Our grandmothers took great pride in wearing necklaces made of minted gold coins called asarfi which had their birth year and all other important events in their lives marked on them. In those days, they could go to the national mint called taksar near where Dharara used to be and get the coins made. Gold and silver coins are minted on special occasions like coronations and Buddha’s birthdays, and people buy them as investments.

The mints in gold and silver and special stamps have attracted people because some regard these as long term savings. Many of us have mint from past coronations and the birth anniversary of the Buddha in our collections.

Postal stamps are now steadily becoming extinct, but they still have value because of collectors worldwide. Nepali stamps on postcards could still be a great tourism promotion idea.

Nepal prints or uses foreign software for its passports, currency notes, postage stamps and now even our driving licenses, new citizenship cards, our embossed vehicles number plates, PAN cards, bank debit and credit cards, gold and silver coins. There is no reason why these cannot be done in Nepal.

Given the inefficiency, mismanagement and rife corruption at the Janak Education Material Centre in Thimi, we may soon see children’s text books also printed outside Nepal. Already, many private school text books are not just printed in India but also written there.

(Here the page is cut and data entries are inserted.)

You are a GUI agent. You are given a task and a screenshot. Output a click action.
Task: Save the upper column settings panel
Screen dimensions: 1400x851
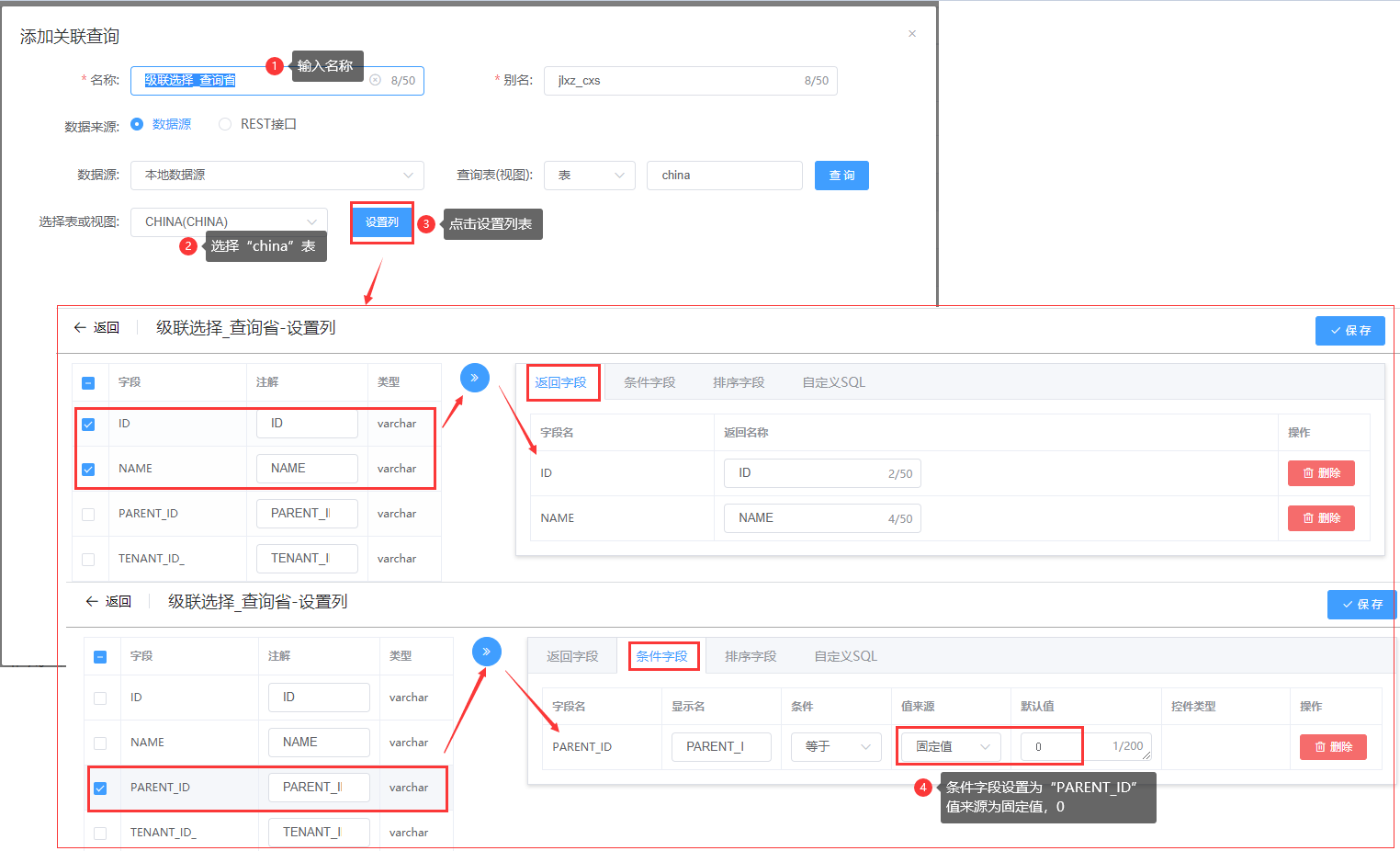[x=1349, y=331]
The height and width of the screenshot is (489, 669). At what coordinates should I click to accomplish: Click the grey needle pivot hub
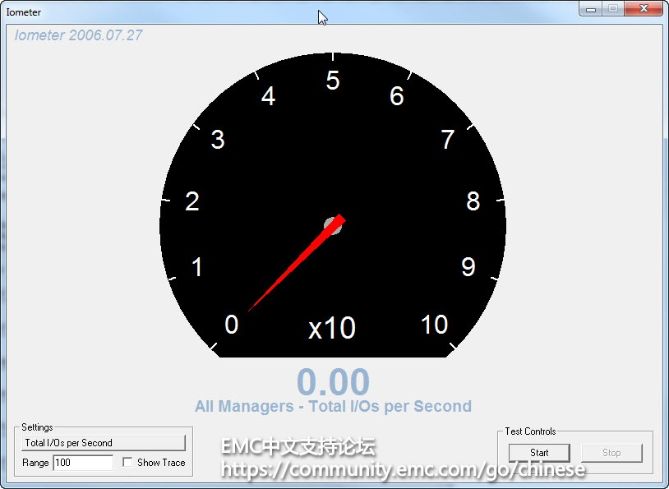[332, 226]
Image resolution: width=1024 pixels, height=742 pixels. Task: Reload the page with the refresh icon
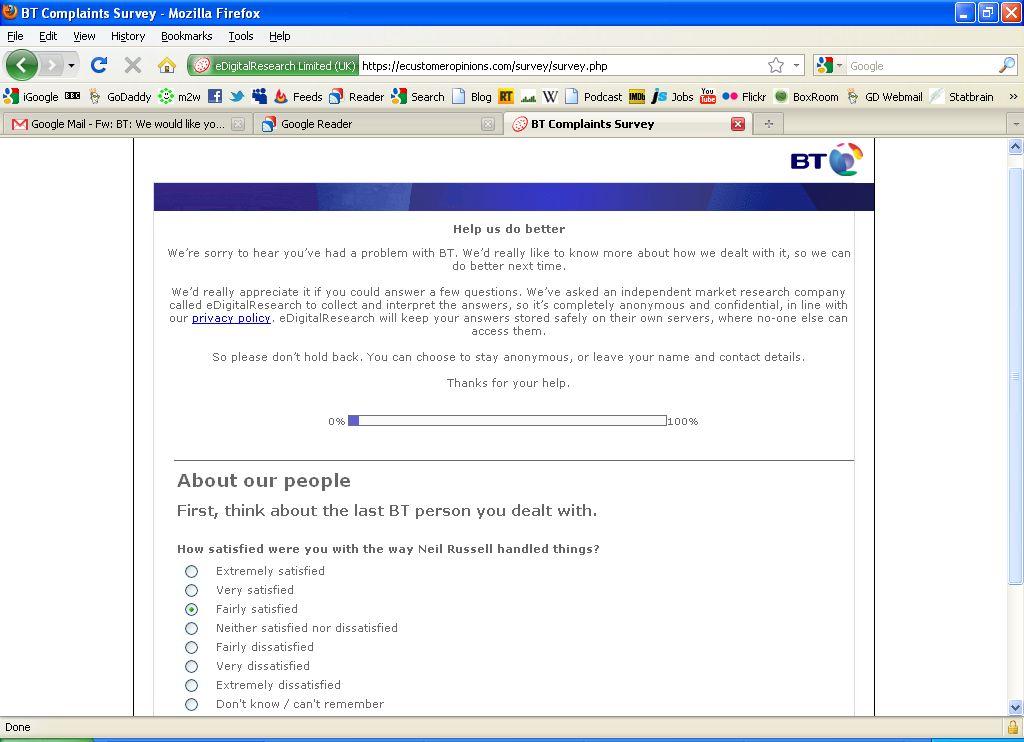[x=98, y=66]
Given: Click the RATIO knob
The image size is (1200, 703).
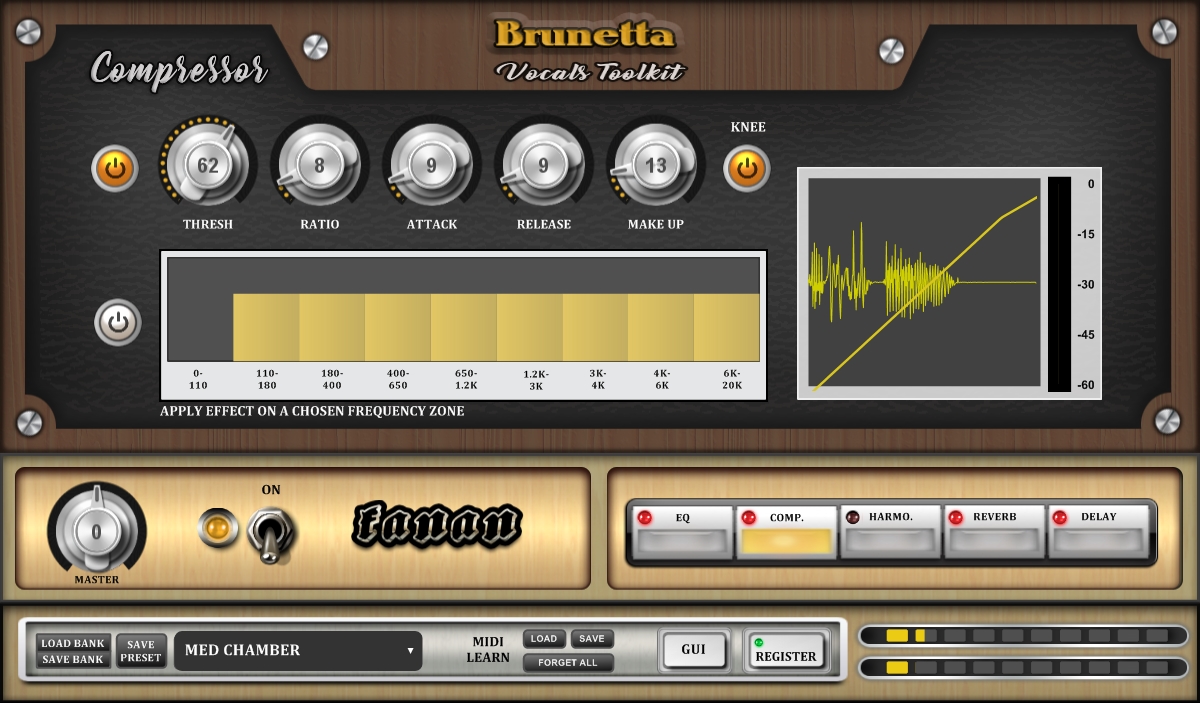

So what will it take for Nepal to have its own secure press and mint (taksar) again? Why would anyone oppose such an initiative? Will the media be mobilised by vested interest groups to create a perception that security printing cannot be done in Nepal? Instead of looking for a donor or a middleman of some foreign company, we should be encouraging Nepali businesses to take up these jobs.

The old taksar at Sundhara could be modernised, and even operate like a museum where students can watch the minting process from open galleries to understand how currency and passports are printed. The facility could have a gift shop where people could buy new bank notes and coins. The press and mint can be solely managed by differently abled Nepalis who could get gainful employment and send a strong message of inclusion to the rest of Nepal and the world.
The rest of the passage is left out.